**Task instructions:**
Identify every line in the listing that contains the word "pixels", and copy each of those lines in full.

— BEGIN Entries supplied —

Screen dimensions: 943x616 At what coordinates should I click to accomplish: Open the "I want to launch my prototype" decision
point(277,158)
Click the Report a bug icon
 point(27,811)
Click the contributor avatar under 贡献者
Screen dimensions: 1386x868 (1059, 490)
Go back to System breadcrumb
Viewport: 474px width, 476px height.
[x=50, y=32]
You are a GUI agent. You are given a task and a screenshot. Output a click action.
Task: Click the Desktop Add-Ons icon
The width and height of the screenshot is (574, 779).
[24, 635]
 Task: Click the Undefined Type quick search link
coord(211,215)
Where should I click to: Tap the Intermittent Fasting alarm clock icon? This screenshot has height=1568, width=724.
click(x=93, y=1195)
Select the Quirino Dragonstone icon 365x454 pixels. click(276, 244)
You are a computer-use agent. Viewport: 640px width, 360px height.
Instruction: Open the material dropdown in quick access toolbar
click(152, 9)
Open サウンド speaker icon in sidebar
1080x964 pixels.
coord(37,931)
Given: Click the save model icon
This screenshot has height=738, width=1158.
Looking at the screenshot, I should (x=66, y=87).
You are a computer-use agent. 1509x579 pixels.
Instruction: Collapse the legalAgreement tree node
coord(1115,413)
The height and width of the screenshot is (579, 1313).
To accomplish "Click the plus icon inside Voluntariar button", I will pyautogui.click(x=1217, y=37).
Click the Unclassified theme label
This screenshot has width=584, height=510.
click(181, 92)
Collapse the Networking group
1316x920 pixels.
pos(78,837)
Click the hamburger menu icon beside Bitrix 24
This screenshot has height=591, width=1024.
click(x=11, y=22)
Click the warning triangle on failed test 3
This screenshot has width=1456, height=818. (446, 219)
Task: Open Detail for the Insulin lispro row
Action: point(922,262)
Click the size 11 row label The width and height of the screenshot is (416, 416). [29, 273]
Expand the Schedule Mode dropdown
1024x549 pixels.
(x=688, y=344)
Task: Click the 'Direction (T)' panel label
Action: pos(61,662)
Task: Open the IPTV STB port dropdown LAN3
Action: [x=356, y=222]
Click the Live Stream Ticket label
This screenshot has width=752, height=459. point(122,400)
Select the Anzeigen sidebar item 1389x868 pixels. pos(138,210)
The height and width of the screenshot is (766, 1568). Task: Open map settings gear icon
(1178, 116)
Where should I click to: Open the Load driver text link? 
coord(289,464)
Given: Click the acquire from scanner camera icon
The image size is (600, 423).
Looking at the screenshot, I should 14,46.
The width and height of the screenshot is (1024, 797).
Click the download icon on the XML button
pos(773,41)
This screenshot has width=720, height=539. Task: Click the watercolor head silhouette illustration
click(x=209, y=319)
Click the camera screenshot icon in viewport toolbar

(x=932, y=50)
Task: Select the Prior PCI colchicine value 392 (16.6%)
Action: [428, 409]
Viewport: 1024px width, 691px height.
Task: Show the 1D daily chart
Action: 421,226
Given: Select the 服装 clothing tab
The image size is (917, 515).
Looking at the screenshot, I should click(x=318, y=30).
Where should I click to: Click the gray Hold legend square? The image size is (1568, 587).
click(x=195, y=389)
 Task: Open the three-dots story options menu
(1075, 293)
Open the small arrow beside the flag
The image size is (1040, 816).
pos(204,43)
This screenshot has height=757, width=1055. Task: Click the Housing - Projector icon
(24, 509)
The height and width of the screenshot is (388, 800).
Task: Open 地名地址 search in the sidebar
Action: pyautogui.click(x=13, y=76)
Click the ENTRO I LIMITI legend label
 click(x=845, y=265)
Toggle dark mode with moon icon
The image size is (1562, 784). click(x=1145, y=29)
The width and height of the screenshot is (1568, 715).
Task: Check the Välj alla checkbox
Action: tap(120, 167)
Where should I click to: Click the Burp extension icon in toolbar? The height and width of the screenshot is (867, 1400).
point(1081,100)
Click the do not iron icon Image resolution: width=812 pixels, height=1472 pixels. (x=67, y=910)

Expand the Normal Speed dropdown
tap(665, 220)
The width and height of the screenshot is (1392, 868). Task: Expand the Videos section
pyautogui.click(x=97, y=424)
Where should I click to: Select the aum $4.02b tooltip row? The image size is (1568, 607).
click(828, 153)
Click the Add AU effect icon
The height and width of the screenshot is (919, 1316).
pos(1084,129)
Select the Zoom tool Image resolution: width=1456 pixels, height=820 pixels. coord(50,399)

— END Entries supplied —

**Solution to this problem:**
Select the Quirino Dragonstone icon 365x454 pixels. click(276, 244)
1080x964 pixels.
You are a computer-use agent. 1509x579 pixels.
1316x920 pixels.
1024x549 pixels.
Select the Anzeigen sidebar item 1389x868 pixels. pos(138,210)
Click the do not iron icon Image resolution: width=812 pixels, height=1472 pixels. (x=67, y=910)
Select the Zoom tool Image resolution: width=1456 pixels, height=820 pixels. coord(50,399)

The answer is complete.